As a priest, I would have a few suggestions for you, BioNerd.
Over the course of my years, I have worked with families through issues that were painful…on both sides of the equation.
Parents who were disappointed in choices that their children made, on the one hand – whether co-habiting outside of marriage, marrying outside of the Church, having children outside of marriage, choosing to go to a different Christian confession, leaving the Church and faith all together – or realisations about their sexual orientation, among many other life circumstances.
On the other hand, I have tried to help people, with varying degrees of success, in dealing with issues related to animosity against the Church because of their childhood or some other aspects of their lives or families where they were wounded or damaged or pained on account of the Church.
All that by way of saying that I am sympathetic to the scenario you are presenting, regarding both generations in this portrait. I expect finding a mutual path ahead for everyone concerned will be a challenge for your brother and his companion, for you and your sister, and the others who are part of your respective lives as well as for your parents.
Not knowing any of you personally, it is very difficult to try to give you concrete and practical counsel, since advice really rests on knowing the people involved and being able to estimate their reactions, at least to some degree.
In terms of what you specifically ask in this post…
It would seem to me preferable for the matter to come out into the open in a planned as opposed to an accidental way since accidents can happen in unfavourable moments and unfavourable circumstance just as a realisation by a slow dawning could be awkward in the extreme and even tortuous.
It would also seem to me the occasion of a low-key small family gathering (and apart from a holiday) that you or your sister hosted in one of your homes would be better than at a dinner at a restaurant. A group of five is already substantial in a setting such as a restaurant when it is a normal occasion.
Rather than making the matter front stage, it seems better for the topic to come about in a more casual manner and without some dramatic build up, lest they think you are going to announce one of you is terminally ill.
Being in a non-public venue would allow your parents to not feel that they are trapped in the midst of strangers, as one can feel when one confronts something of great import while on a pubic stage like being in the middle of a restaurant. If they need space and time to process what they are told – that is if the matter really is a surprise to them that is totally unforeseen – they can make an early evening of it, without causing the disturbance of walking out of a restaurant, and return to their home…and your siblings and you will be together in a familiar place.
The other advice I can offer – and presume to do so since you are no longer practicing the faith and it might not occur to you – is the possibility of you meeting with your parents’ priest or a priest to whom they are close. Especially if he has been in their lives long enough that he might remember all of you from your younger days or have a particular closeness to them.
After this many years, there are a number of children from my old parishes who, having grown up, have chosen other paths in life – they know, however, that my door is always open to them. Similarly, for their parents…my door is always open.
Depending upon the pastoral gifts that the priest possesses, he may be able to offer the concrete suggestions to you that you are seeking on the one hand and also be available to help your parents process these realities and companion them as they process it on the other – and even know of a good counselor he could suggest.

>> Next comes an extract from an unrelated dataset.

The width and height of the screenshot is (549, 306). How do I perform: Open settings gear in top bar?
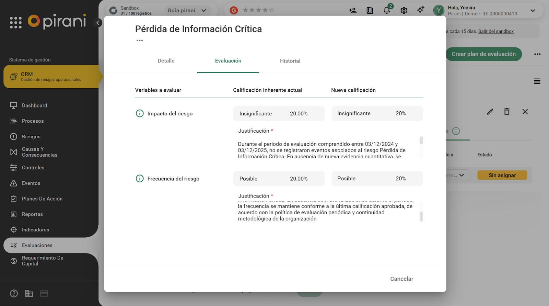click(x=404, y=10)
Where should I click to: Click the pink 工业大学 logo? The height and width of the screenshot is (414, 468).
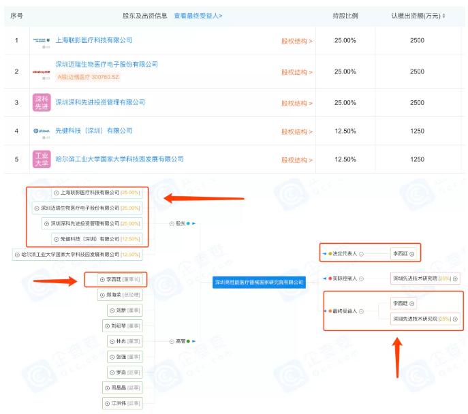42,159
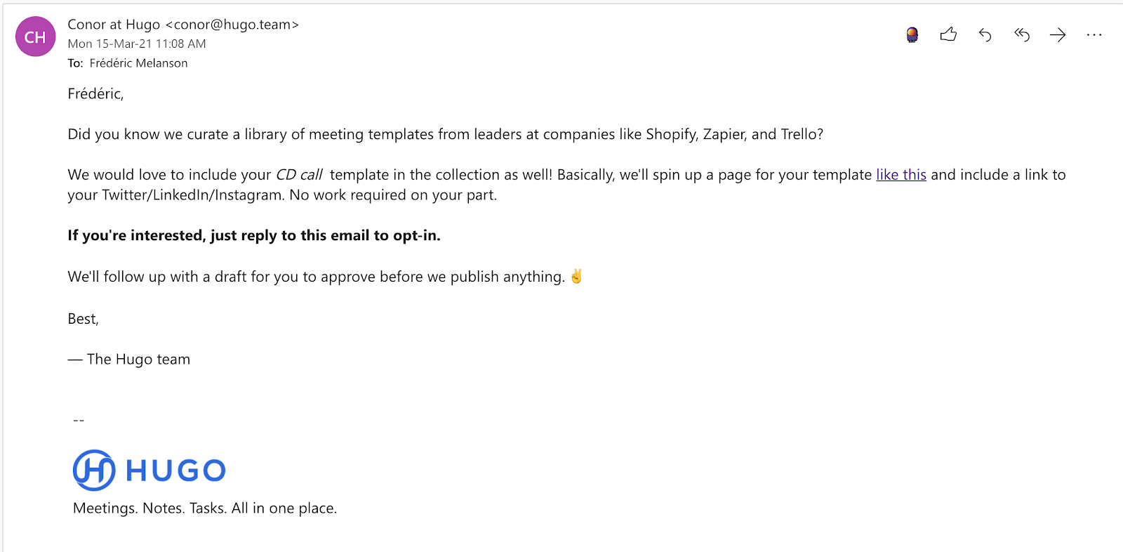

I always counsel, on both sides of these situations, that the familial bond should in all cases be preserved. There are cases, of course, where it is tragically not possible at all, notably in issues involving some form of terrible abuse. Issues such as are being discussed here are not of that nature, thankfully, and should not be thought of as such. A way ahead should be sought and found.
A wholesale rejection of family members is always a tragedy, whatever side of the argument they are upon.
I can well imagine that the presence of you and others is a tremendous source of support and encouragement for your brother and I can also well imagine that, when he talks about this with his parents, who are your parents, too, he would wish to do so in the context of the entire family. As the one purveying news, that is his prerogative, after all.
It is evident in what you post that the children feel more affirmed by your relationships with each other than you do by your respective relationships to your parents and that the relationships of each of you to them is already a strained one. I am sure they must perceive that reality as well – and will understand it even more with the conveying of this news, if both of your brother’s sisters are sitting beside him.
I assure you and your family…all of your family…of my prayers.